What needs to be done. Edit the lines from the line containing "Where should I click to: Select" through the line containing "Looking at the": replace "Hand pan tool" with "Zoom tool" and leave all else unchanged. Give only these lines, with the pictures omitted.

Given data.
/---
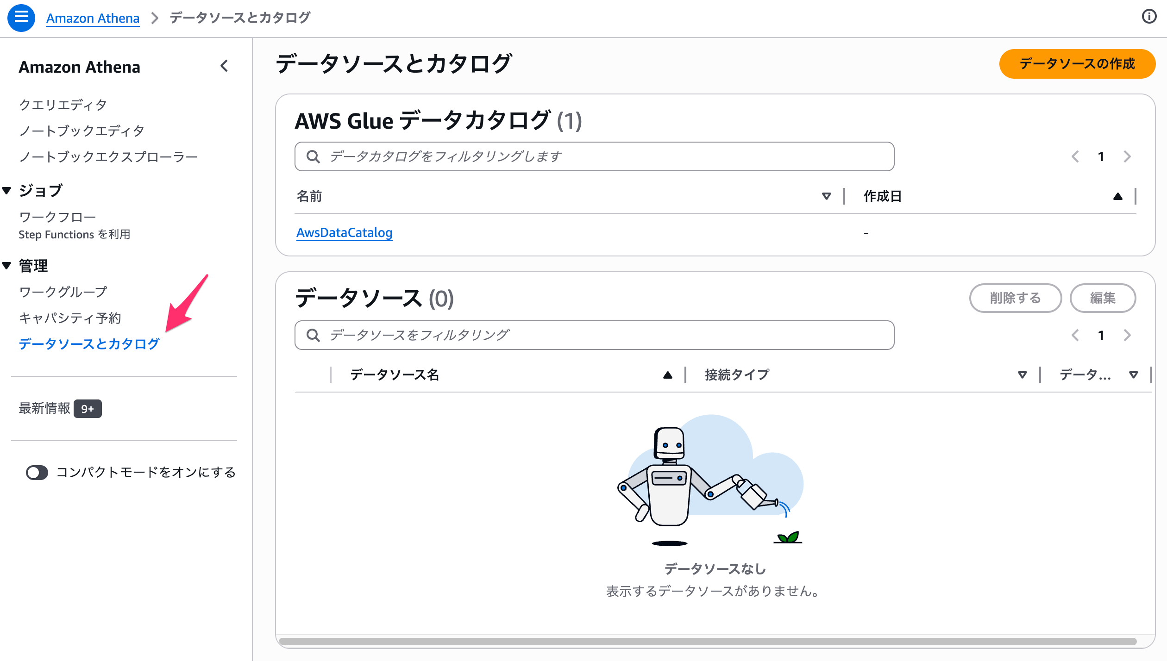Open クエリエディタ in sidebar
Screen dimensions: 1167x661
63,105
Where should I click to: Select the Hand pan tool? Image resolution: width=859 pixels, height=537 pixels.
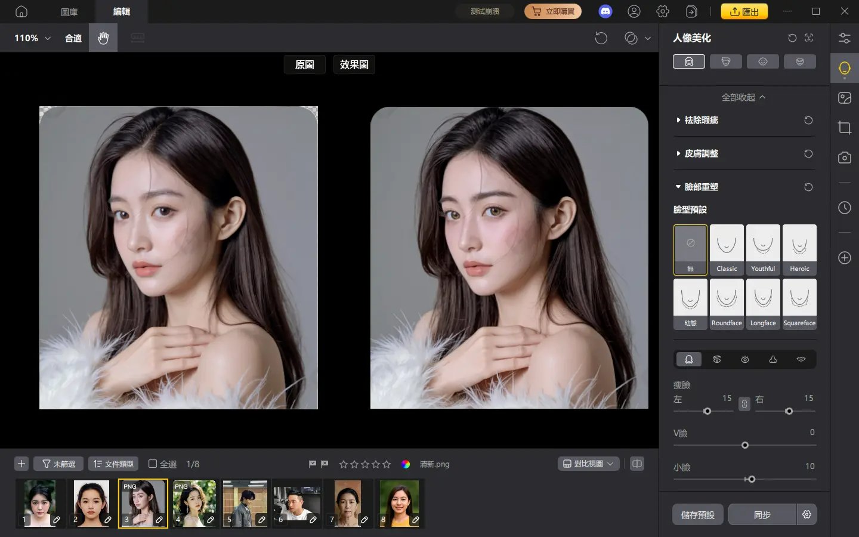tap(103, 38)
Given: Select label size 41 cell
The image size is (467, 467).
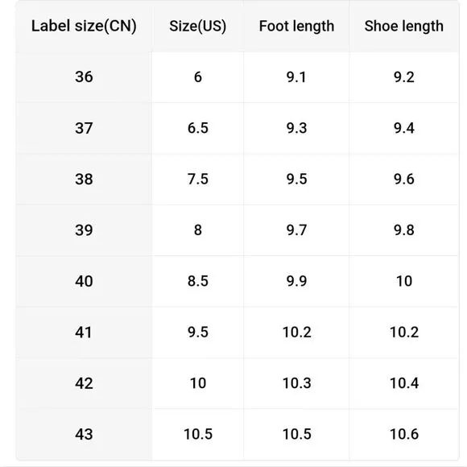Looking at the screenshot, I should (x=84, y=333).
\---
/---
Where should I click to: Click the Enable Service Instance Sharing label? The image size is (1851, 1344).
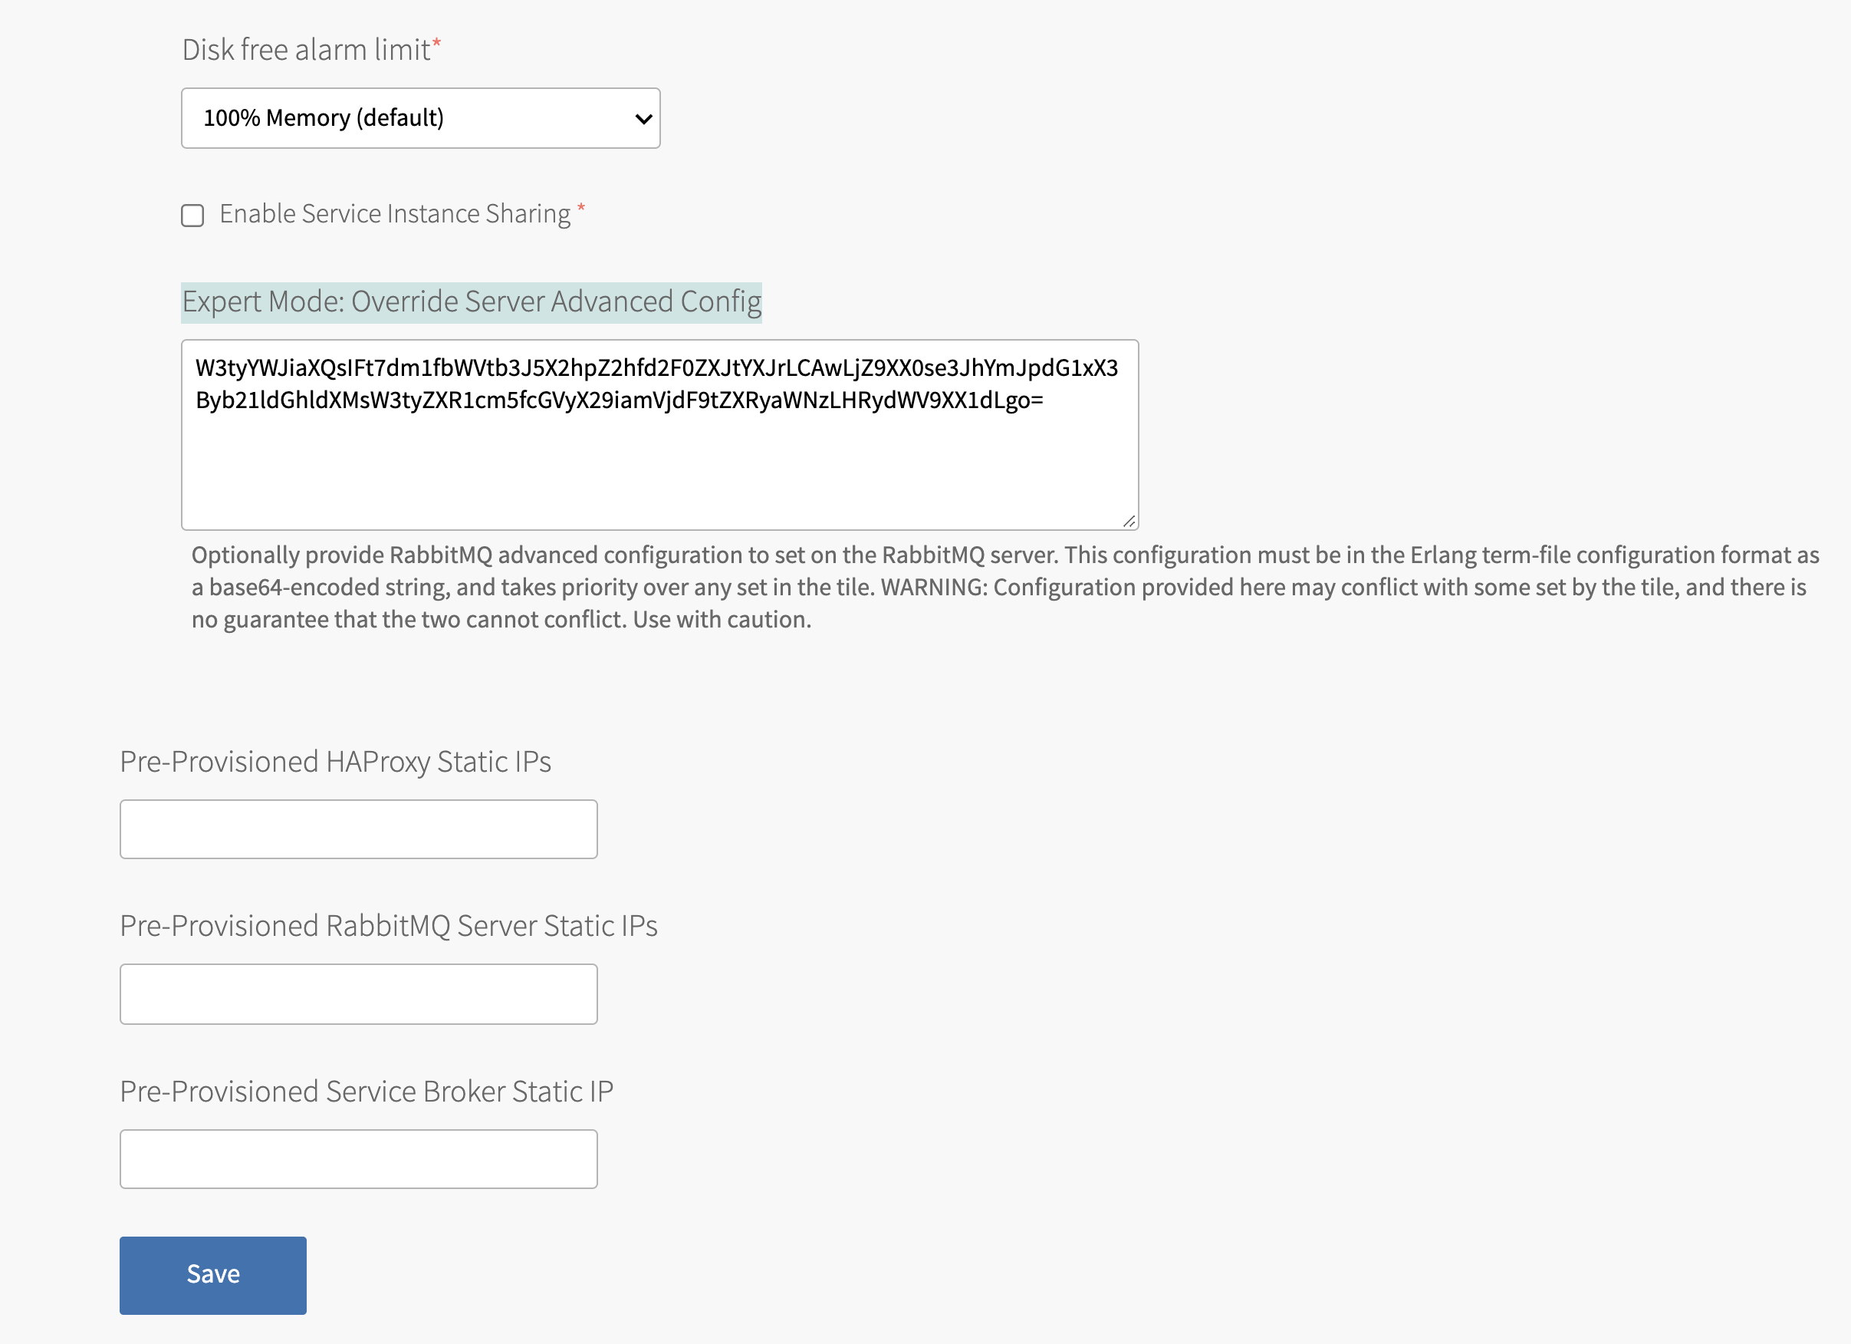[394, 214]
\---
Task result.
Where should I click to: Select the Zoom tool? Image resolution: width=859 pixels, height=537 pixels.
tap(103, 38)
Given: Select label size 41 cell
The image size is (467, 467).
Looking at the screenshot, I should (x=84, y=333).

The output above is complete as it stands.